Timbunan Sampah Runtuh di Pabrik Pengolahan India, 9 Tewas
Baca dalam 60 detik
- Longsoran sampah setinggi ribuan ton di pabrik pengolahan limbah Pune, India, menewaskan sembilan pekerja dan melukai belasan lainnya.
- Musim hujan yang ekstrem menjadi pemicu utama ambruknya timbunan sampah yang tidak stabil, memperparah risiko kecelakaan kerja di sektor informal.
- Insiden ini menyoroti lemahnya standar keselamatan di fasilitas pengolahan sampah, yang juga relevan dengan kondisi sejumlah TPA di Indonesia.

Sembilan pekerja tewas setelah tumpukan sampah setinggi ribuan ton runtuh menimpa gedung administrasi di pabrik pengolahan sampah menjadi energi di pinggiran Pune, India, Rabu pekan lalu. Peristiwa ini kembali mengungkap kerentanan keselamatan kerja di sektor pengelolaan limbah, terutama saat musim hujan yang kerap memicu bencana.
Menurut pernyataan resmi operator pabrik, Antony Waste, longsoran terjadi akibat hujan deras yang mengguyur kawasan tersebut selama beberapa hari. Timbunan sampah dari tempat pembuangan akhir (TPA) di dekat pabrik kehilangan stabilitas dan ambrol, menghancurkan sebagian besar bangunan tempat 23 orang tengah bekerja. Tim penyelamat berhasil mengevakuasi 14 orang dalam kondisi selamat, sementara sembilan lainnya ditemukan tewas di bawah reruntuhan.

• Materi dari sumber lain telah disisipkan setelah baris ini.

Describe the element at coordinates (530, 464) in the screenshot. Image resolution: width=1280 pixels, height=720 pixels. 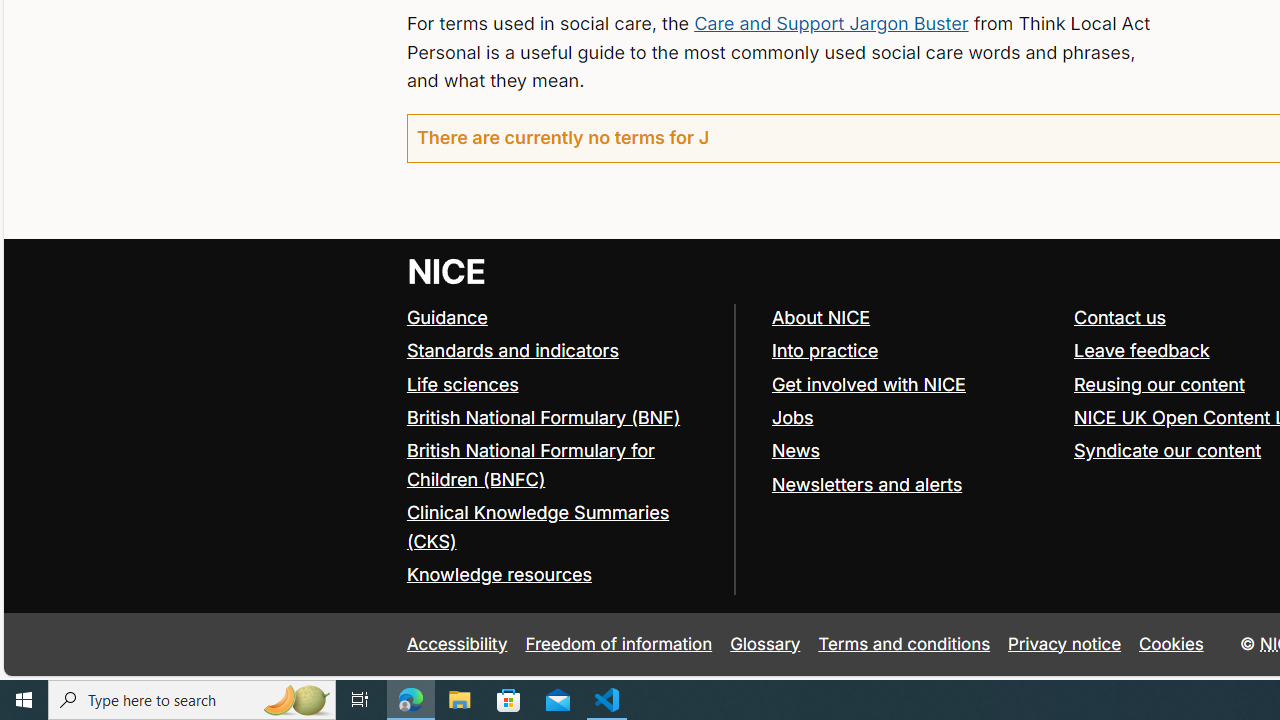
I see `British National Formulary for Children (BNFC)` at that location.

Proses pencarian sempat terhambat oleh hujan yang terus mengguyur, menyulitkan petugas untuk menjangkau korban yang tertimbun. Pihak berwenang setempat mengonfirmasi bahwa operasional pabrik dihentikan sementara hingga evaluasi struktural dan keselamatan selesai dilakukan.
Kecelakaan konstruksi dan bangunan saat musim hujan di India—yang berlangsung Juni hingga September—bukanlah hal baru. Banyak struktur tua dan rapuh ambruk akibat guyuran hujan berkepanjangan. Namun, insiden di pabrik pengolahan sampah ini menyoroti risiko khusus yang dihadapi pekerja di sektor pengelolaan limbah, di mana tumpukan sampah yang tidak dikelola dengan baik dapat menjadi bom waktu.
Di Indonesia, peristiwa serupa pernah terjadi di Tempat Pembuangan Akhir (TPA) Leuwigajah, Bandung, pada 2005, yang menewaskan lebih dari 140 orang akibat longsoran sampah. Meski teknologi pengolahan sampah menjadi energi mulai dikembangkan di beberapa kota, standar keselamatan dan pengelolaan TPA masih menjadi pekerjaan rumah. Menurut analis lingkungan dari Universitas Indonesia, faktor utama penyebab longsor sampah adalah akumulasi gas metana dan infiltrasi air hujan yang meningkatkan tekanan pori dalam timbunan.
“Insiden di Pune mengingatkan bahwa investasi pada infrastruktur pengolahan sampah harus diimbangi dengan sistem keselamatan yang ketat, terutama di negara tropis dengan curah hujan tinggi,” ujar pengamat kebijakan publik yang enggan disebut namanya. Ia menambahkan bahwa Indonesia perlu segera mengadopsi standar operasi yang lebih ketat untuk TPA dan pabrik pengolahan sampah guna mencegah tragedi serupa.
Ke depan, pertanyaan besar yang mengemuka adalah apakah regulator di India dan negara berkembang lainnya akan memperketat pengawasan terhadap fasilitas pengolahan limbah, atau justru insiden ini akan kembali terlupakan begitu musim hujan berlalu.